Set the data down again, exactly as it appears below.

※

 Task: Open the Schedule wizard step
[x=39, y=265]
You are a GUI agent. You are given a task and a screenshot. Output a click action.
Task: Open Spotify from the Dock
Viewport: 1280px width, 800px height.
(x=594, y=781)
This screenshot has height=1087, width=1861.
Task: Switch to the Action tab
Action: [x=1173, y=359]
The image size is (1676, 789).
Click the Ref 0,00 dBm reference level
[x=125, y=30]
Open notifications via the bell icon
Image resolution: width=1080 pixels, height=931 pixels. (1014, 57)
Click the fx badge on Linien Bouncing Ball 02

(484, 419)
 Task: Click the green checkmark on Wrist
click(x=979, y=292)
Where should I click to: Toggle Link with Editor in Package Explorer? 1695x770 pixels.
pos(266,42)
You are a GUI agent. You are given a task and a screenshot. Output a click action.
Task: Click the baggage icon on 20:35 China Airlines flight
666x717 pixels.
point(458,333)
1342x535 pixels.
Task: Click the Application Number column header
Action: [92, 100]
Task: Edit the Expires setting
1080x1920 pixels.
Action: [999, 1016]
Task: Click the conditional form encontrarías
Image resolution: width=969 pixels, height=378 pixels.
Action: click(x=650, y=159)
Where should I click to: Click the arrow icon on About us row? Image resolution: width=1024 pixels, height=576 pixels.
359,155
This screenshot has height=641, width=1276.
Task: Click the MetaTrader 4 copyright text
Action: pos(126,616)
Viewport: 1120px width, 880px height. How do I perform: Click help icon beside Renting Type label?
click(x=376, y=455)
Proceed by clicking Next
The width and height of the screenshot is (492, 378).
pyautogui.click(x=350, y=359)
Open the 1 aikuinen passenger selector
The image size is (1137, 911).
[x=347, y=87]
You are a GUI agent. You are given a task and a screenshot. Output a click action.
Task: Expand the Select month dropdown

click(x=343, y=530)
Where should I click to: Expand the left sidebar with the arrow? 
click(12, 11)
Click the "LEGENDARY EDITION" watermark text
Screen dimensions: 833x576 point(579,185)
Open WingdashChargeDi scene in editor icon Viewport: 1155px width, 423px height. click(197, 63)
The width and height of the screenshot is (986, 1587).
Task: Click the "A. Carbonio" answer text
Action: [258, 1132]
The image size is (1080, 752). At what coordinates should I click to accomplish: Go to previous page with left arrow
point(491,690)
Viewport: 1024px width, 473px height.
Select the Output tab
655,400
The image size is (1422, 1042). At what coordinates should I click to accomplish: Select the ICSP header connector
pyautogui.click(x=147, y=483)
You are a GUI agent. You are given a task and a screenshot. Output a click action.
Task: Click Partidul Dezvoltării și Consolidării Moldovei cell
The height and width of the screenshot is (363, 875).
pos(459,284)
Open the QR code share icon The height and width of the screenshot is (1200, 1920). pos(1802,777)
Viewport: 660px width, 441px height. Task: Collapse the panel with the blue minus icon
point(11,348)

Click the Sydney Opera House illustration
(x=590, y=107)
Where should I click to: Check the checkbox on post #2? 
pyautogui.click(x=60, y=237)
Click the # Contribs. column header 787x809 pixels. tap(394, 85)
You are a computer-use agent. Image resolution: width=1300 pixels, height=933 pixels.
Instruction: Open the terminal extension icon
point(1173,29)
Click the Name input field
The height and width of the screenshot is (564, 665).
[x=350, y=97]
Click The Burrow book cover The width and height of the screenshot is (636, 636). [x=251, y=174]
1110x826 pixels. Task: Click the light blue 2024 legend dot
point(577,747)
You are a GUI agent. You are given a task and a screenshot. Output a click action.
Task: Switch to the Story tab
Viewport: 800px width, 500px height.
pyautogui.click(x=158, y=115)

※

Written response →
 Task: Open the Schedule wizard step
[x=39, y=265]
You are a GUI agent. You are given a task and a screenshot. Output a click action.
Task: Open Spotify from the Dock
Viewport: 1280px width, 800px height.
(x=594, y=781)
This screenshot has height=1087, width=1861.
Task: Switch to the Action tab
Action: [x=1173, y=359]
The image size is (1676, 789).
Click the Ref 0,00 dBm reference level
[x=125, y=30]
Open notifications via the bell icon
Image resolution: width=1080 pixels, height=931 pixels. (1014, 57)
Click the fx badge on Linien Bouncing Ball 02

(484, 419)
 Task: Click the green checkmark on Wrist
click(x=979, y=292)
Where should I click to: Toggle Link with Editor in Package Explorer? 1695x770 pixels.
pos(266,42)
You are a GUI agent. You are given a task and a screenshot. Output a click action.
Task: Click the baggage icon on 20:35 China Airlines flight
666x717 pixels.
point(458,333)
1342x535 pixels.
Task: Click the Application Number column header
Action: [92, 100]
Task: Edit the Expires setting
1080x1920 pixels.
Action: [999, 1016]
Task: Click the conditional form encontrarías
Image resolution: width=969 pixels, height=378 pixels.
Action: click(x=650, y=159)
Where should I click to: Click the arrow icon on About us row? Image resolution: width=1024 pixels, height=576 pixels.
359,155
This screenshot has height=641, width=1276.
Task: Click the MetaTrader 4 copyright text
Action: pos(126,616)
Viewport: 1120px width, 880px height. How do I perform: Click help icon beside Renting Type label?
click(x=376, y=455)
Proceed by clicking Next
The width and height of the screenshot is (492, 378).
pyautogui.click(x=350, y=359)
Open the 1 aikuinen passenger selector
The image size is (1137, 911).
[x=347, y=87]
You are a GUI agent. You are given a task and a screenshot. Output a click action.
Task: Expand the Select month dropdown

click(x=343, y=530)
Where should I click to: Expand the left sidebar with the arrow? 
click(12, 11)
Click the "LEGENDARY EDITION" watermark text
Screen dimensions: 833x576 point(579,185)
Open WingdashChargeDi scene in editor icon Viewport: 1155px width, 423px height. click(197, 63)
The width and height of the screenshot is (986, 1587).
Task: Click the "A. Carbonio" answer text
Action: [258, 1132]
The image size is (1080, 752). At what coordinates should I click to accomplish: Go to previous page with left arrow
point(491,690)
Viewport: 1024px width, 473px height.
Select the Output tab
655,400
The image size is (1422, 1042). At what coordinates should I click to accomplish: Select the ICSP header connector
pyautogui.click(x=147, y=483)
You are a GUI agent. You are given a task and a screenshot. Output a click action.
Task: Click Partidul Dezvoltării și Consolidării Moldovei cell
The height and width of the screenshot is (363, 875).
pos(459,284)
Open the QR code share icon The height and width of the screenshot is (1200, 1920). pos(1802,777)
Viewport: 660px width, 441px height. Task: Collapse the panel with the blue minus icon
point(11,348)

Click the Sydney Opera House illustration
(x=590, y=107)
Where should I click to: Check the checkbox on post #2? 
pyautogui.click(x=60, y=237)
Click the # Contribs. column header 787x809 pixels. tap(394, 85)
You are a computer-use agent. Image resolution: width=1300 pixels, height=933 pixels.
Instruction: Open the terminal extension icon
point(1173,29)
Click the Name input field
The height and width of the screenshot is (564, 665).
[x=350, y=97]
Click The Burrow book cover The width and height of the screenshot is (636, 636). [x=251, y=174]
1110x826 pixels. Task: Click the light blue 2024 legend dot
point(577,747)
You are a GUI agent. You are given a task and a screenshot. Output a click action.
Task: Switch to the Story tab
Viewport: 800px width, 500px height.
pyautogui.click(x=158, y=115)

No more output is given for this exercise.